Synthesis and biological evaluation of biotinyl hydrazone derivatives of muramyl peptides.

Muramyl peptides derived from bacterial peptidoglycan have long been known for their ability to trigger host innate immune responses, including inflammation and antimicrobial defense. Muramyl peptides have also been widely studied for their role as immune adjuvants. In mammals, the nucleotide-binding oligomerization domain (Nod) proteins Nod1 and Nod2 detect distinct muramyl peptide structures and mediate their biological activity. Because of the poor immunogenicity of these small peptidoglycan derivatives, research in this field is currently limited by the lack of reagents to track or immobilize specific muramyl peptides.

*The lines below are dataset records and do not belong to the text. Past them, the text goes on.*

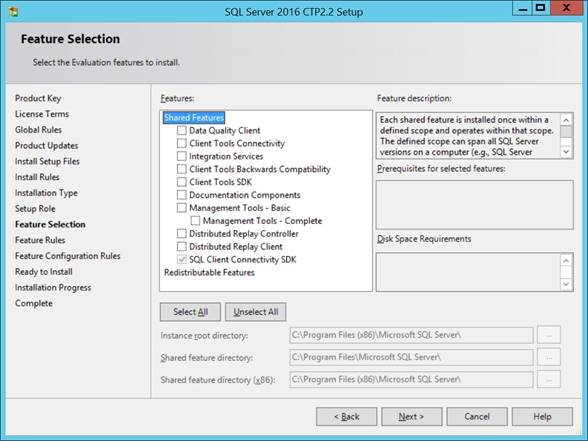This screenshot has height=441, width=588.
Task: Click the feature description scrollbar thumb
Action: point(566,132)
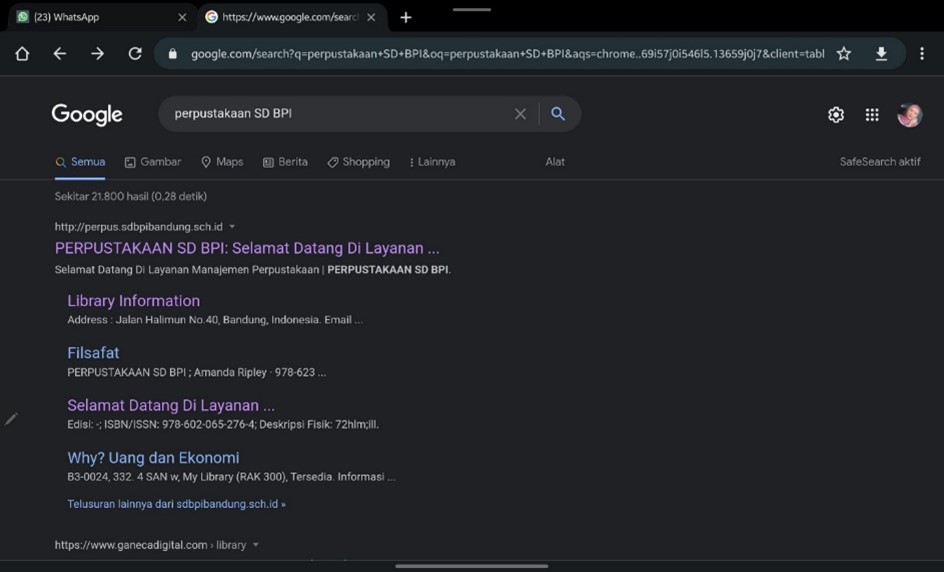Navigate back with the back arrow
The height and width of the screenshot is (572, 944).
(x=60, y=54)
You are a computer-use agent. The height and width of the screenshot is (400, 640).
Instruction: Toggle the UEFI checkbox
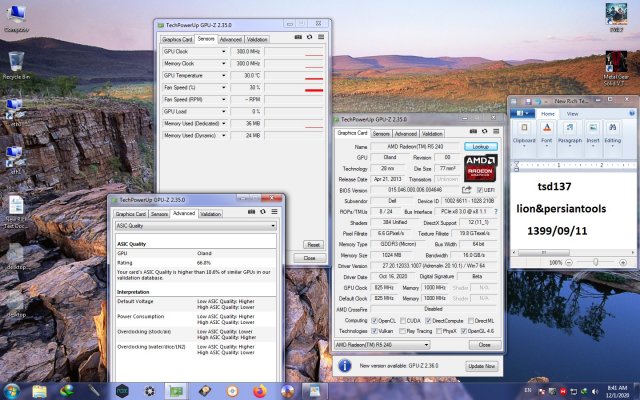[x=480, y=190]
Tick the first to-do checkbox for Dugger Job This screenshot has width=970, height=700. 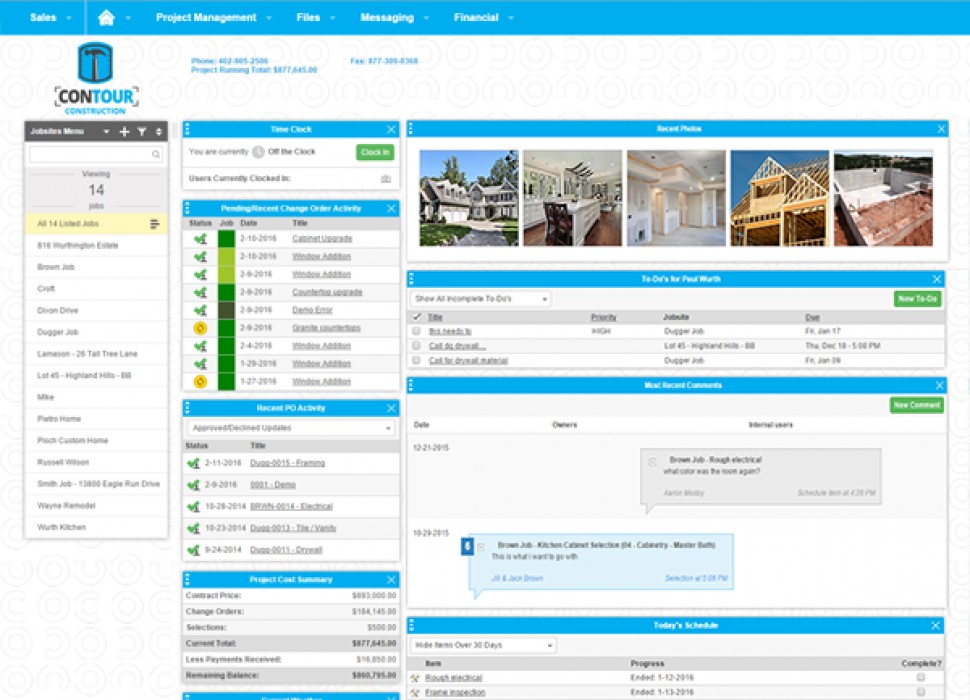[416, 331]
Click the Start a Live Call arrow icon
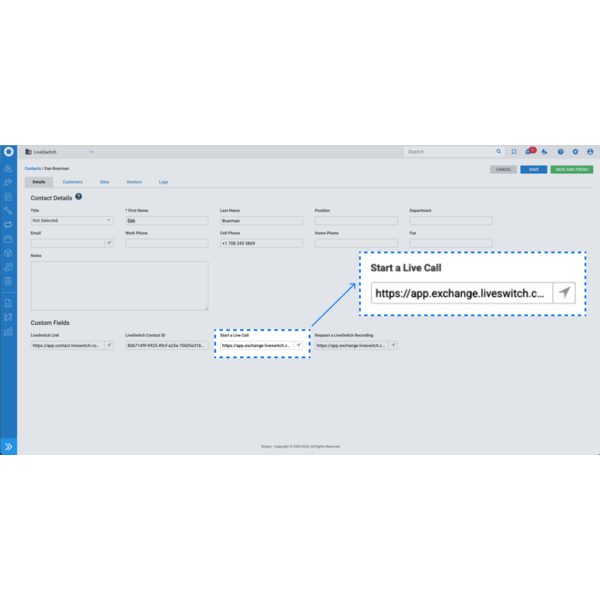 [x=298, y=345]
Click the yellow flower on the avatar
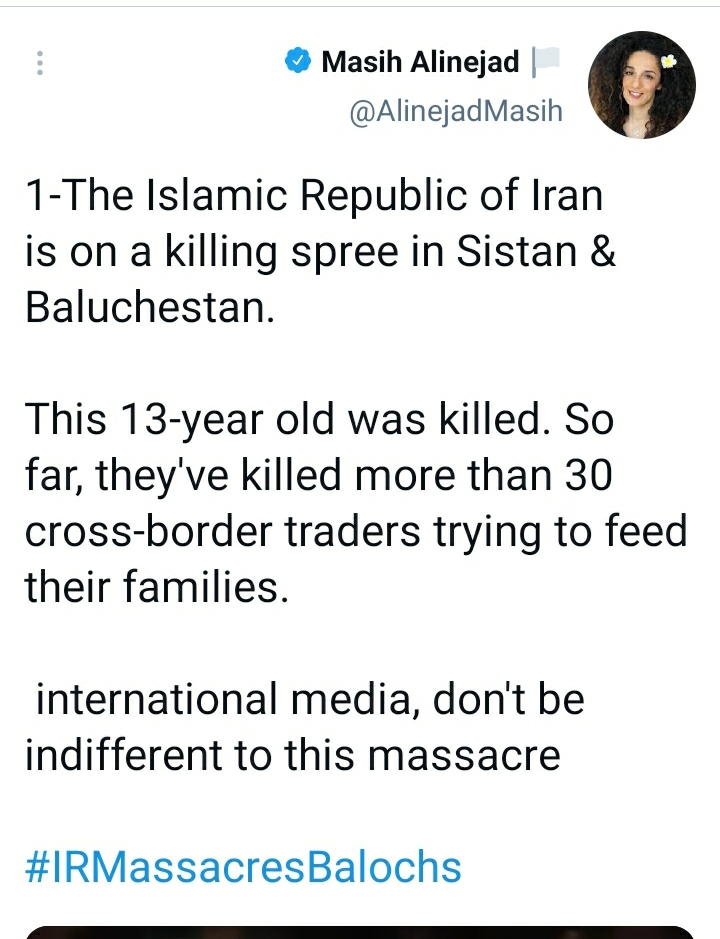 (x=669, y=62)
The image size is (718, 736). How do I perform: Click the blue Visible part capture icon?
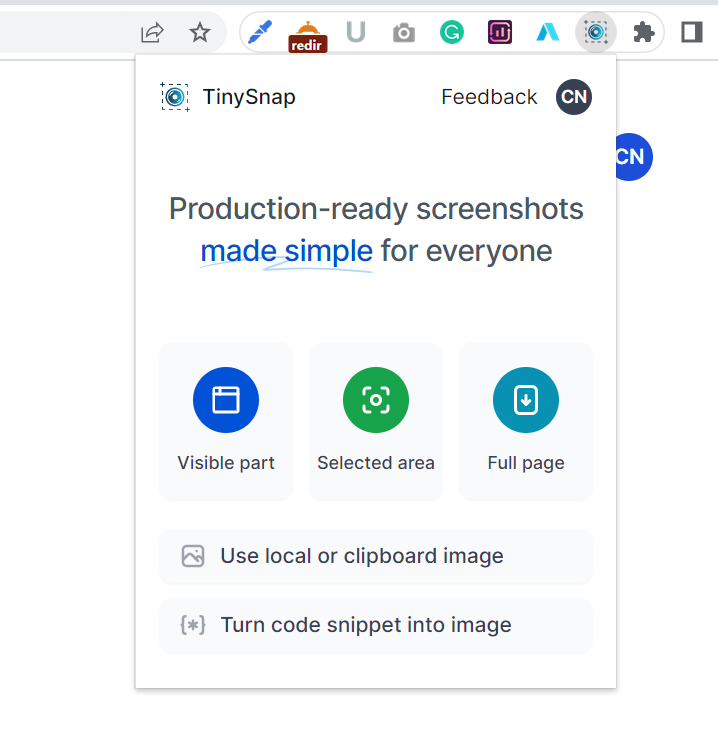pyautogui.click(x=226, y=400)
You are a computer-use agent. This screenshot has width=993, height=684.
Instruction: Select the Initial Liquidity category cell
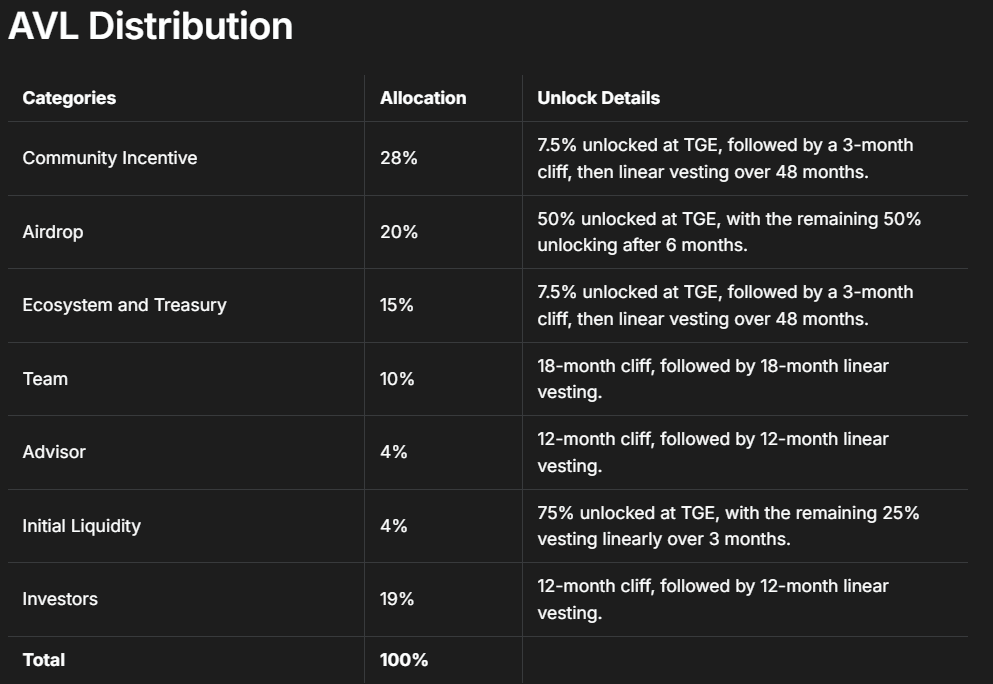81,526
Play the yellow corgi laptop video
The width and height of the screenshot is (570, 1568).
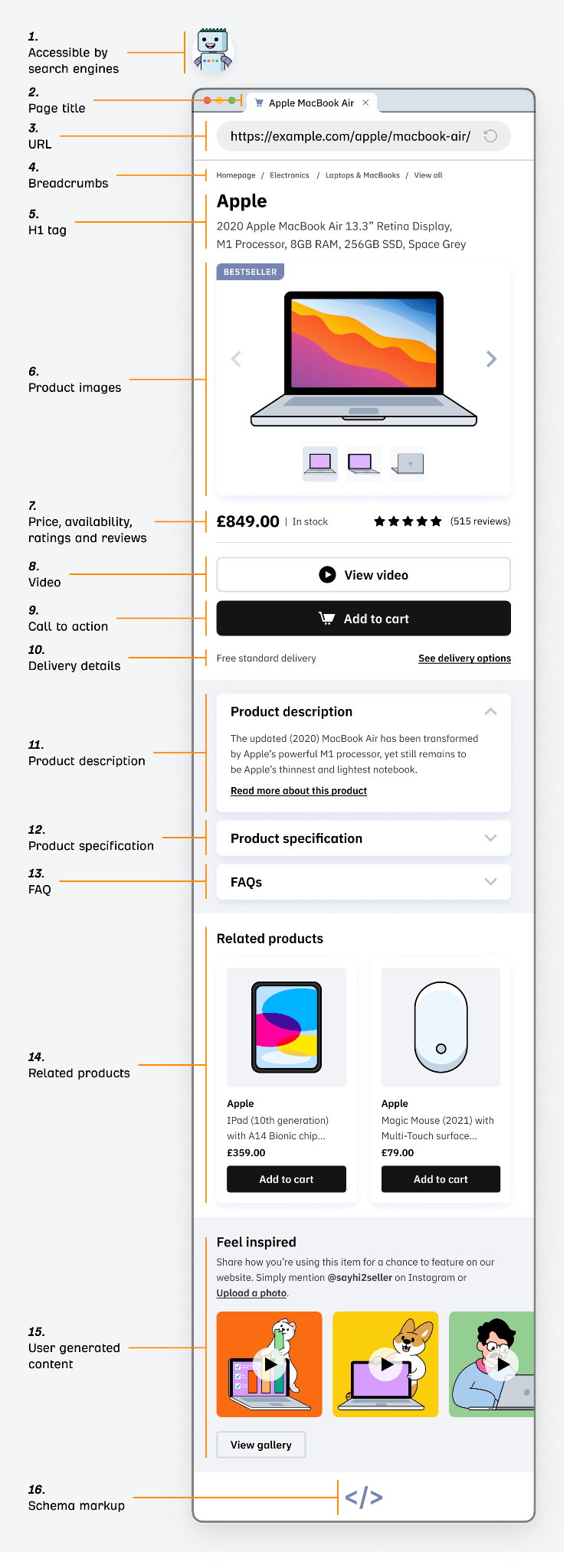point(386,1364)
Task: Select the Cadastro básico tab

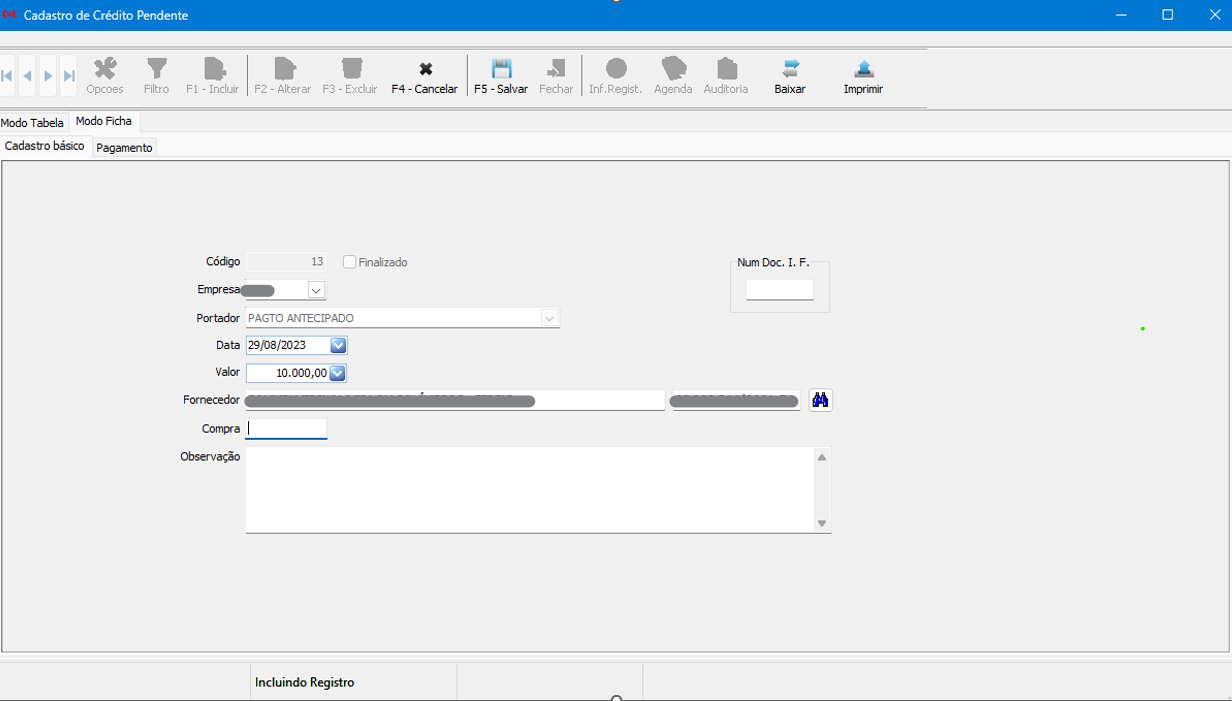Action: click(45, 146)
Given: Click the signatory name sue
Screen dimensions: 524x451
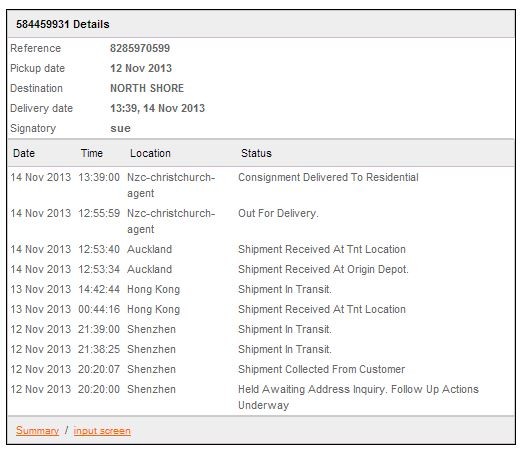Looking at the screenshot, I should click(x=120, y=128).
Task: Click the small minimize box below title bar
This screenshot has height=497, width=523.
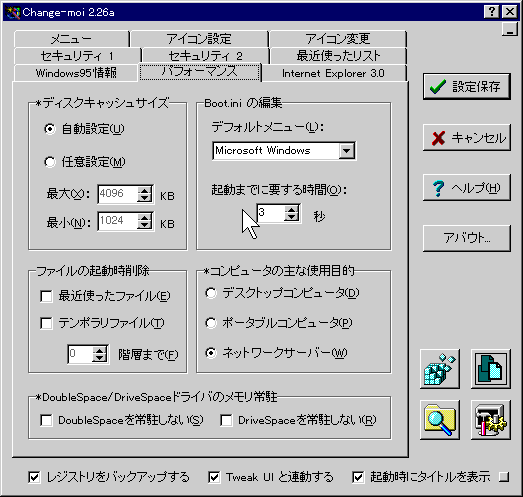Action: tap(510, 30)
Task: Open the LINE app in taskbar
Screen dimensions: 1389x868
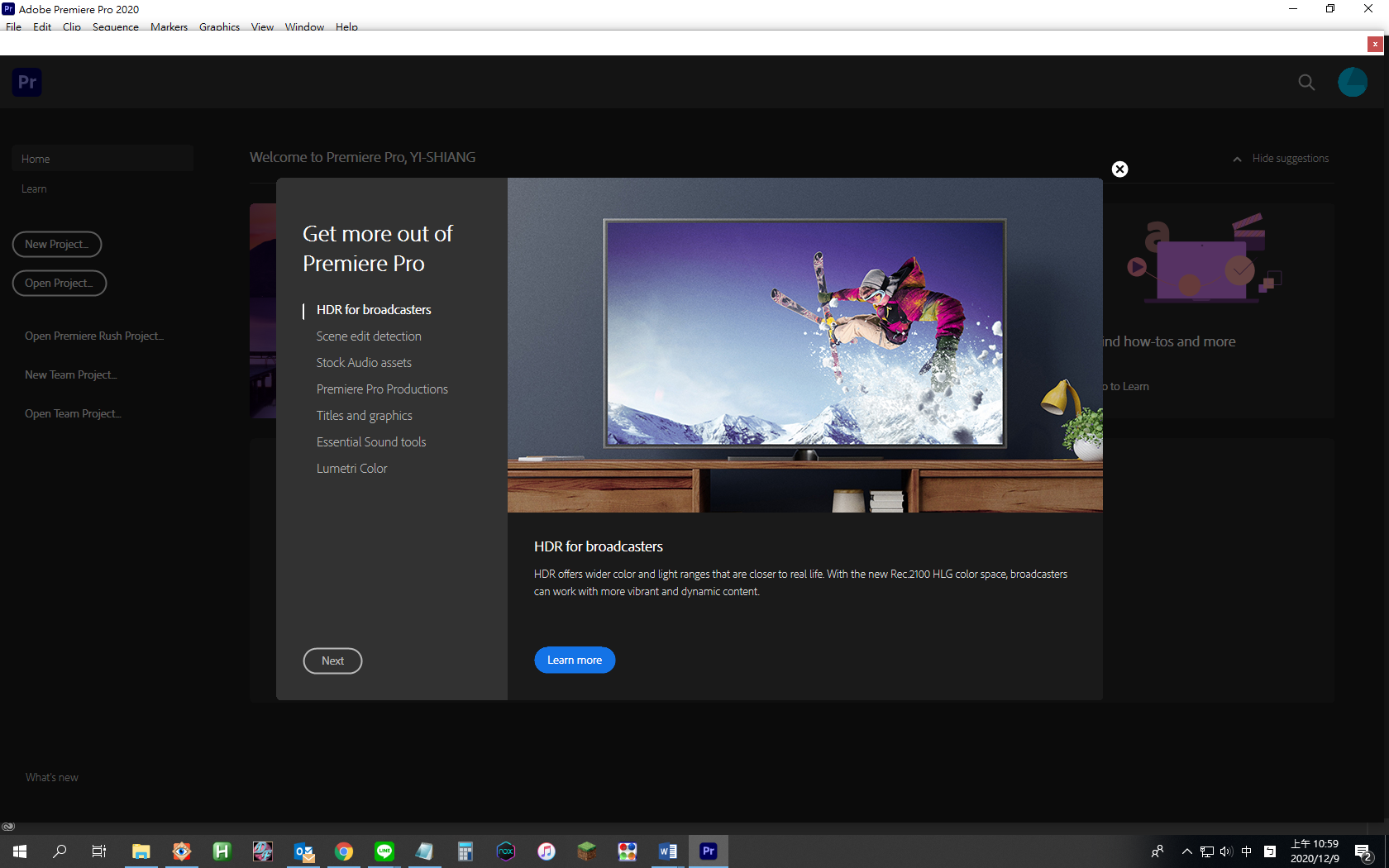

We present here the generation and initial biological characterization of synthetic muramyl peptides covalently coupled to dansyl or biotinyl derivatives and demonstrate that biotinyl coupling on the muramyl moiety results in derivatives that can be tracked by immunofluorescence and maintain full biological activity, as observed by their capacity to trigger Nod signaling. Moreover, using digitonin-mediated permeabilization techniques on live cells, we also demonstrate that biotinylated muramyl peptides efficiently reach the host cytosol, where they activate Nod signaling. Therefore, these derivatives represent useful probes to study the cell biology and the biochemistry of host responses to muramyl peptides.